What you return must match, exactly, the lines running from the one containing "You are a computer-use" to the end of the data, both included, and must contain no pictures.

* * * *

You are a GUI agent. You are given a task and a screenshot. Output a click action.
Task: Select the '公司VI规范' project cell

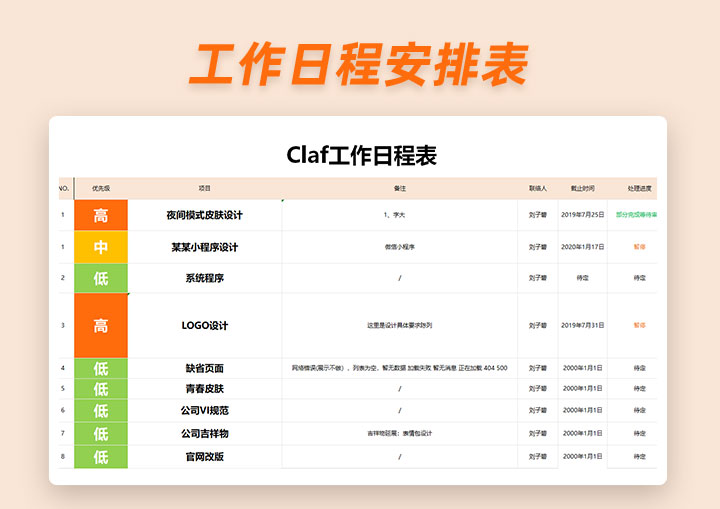pyautogui.click(x=205, y=410)
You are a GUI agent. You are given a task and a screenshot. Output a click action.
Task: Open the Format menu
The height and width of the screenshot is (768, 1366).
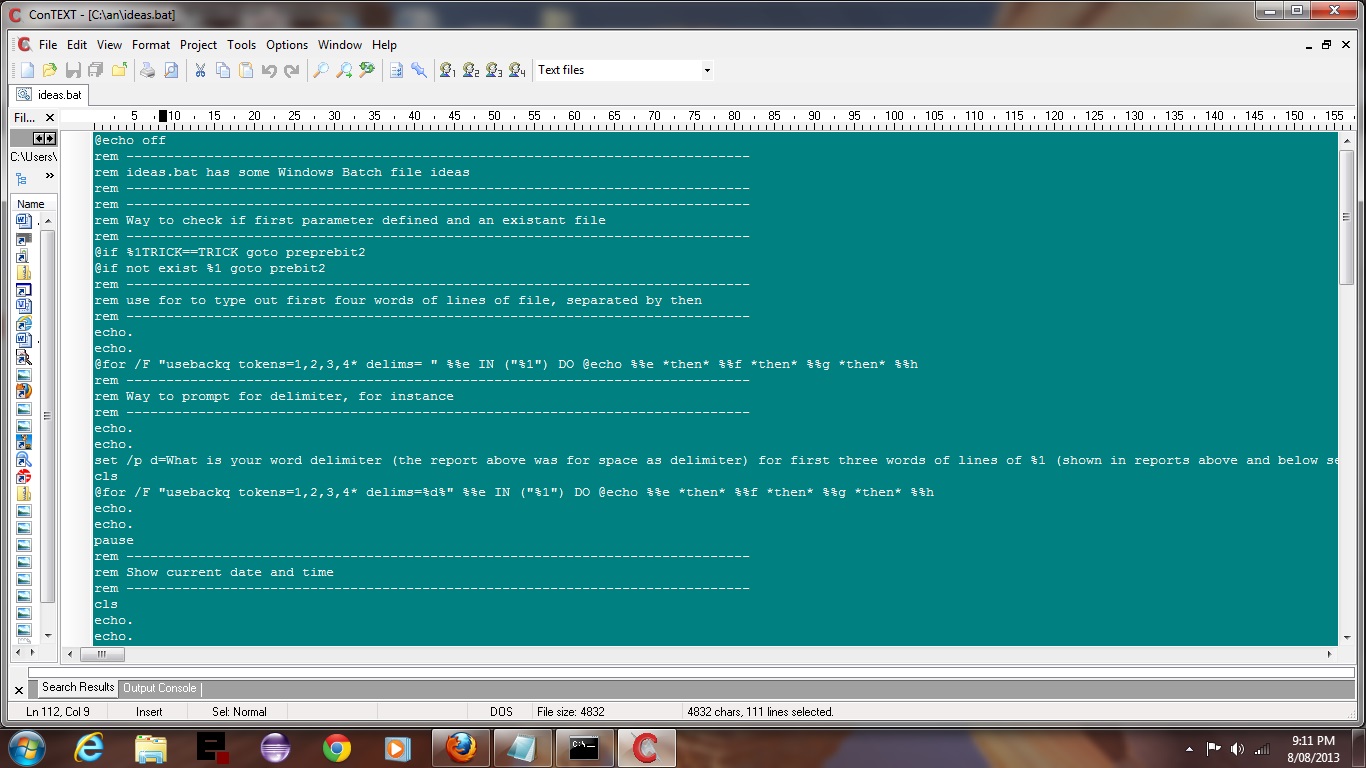point(151,45)
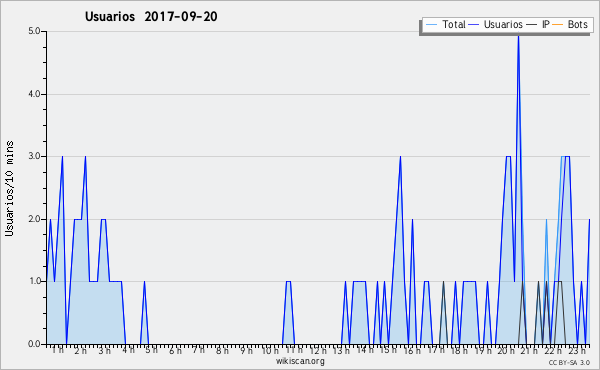This screenshot has width=600, height=370.
Task: Click the 1 h tick label on x-axis
Action: 58,350
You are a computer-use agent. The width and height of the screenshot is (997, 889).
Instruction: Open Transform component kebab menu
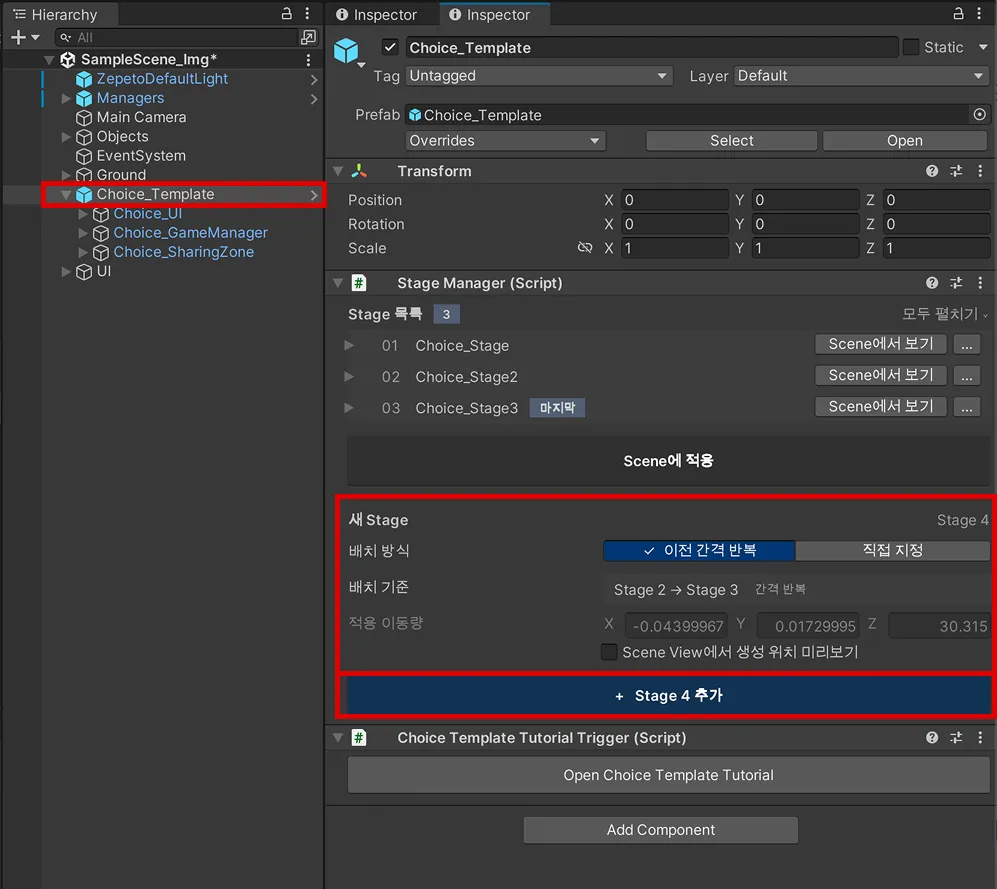coord(980,171)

* * * *

Final answer:
You are a computer-use agent. The width and height of the screenshot is (997, 889).
Instruction: Open Transform component kebab menu
coord(980,171)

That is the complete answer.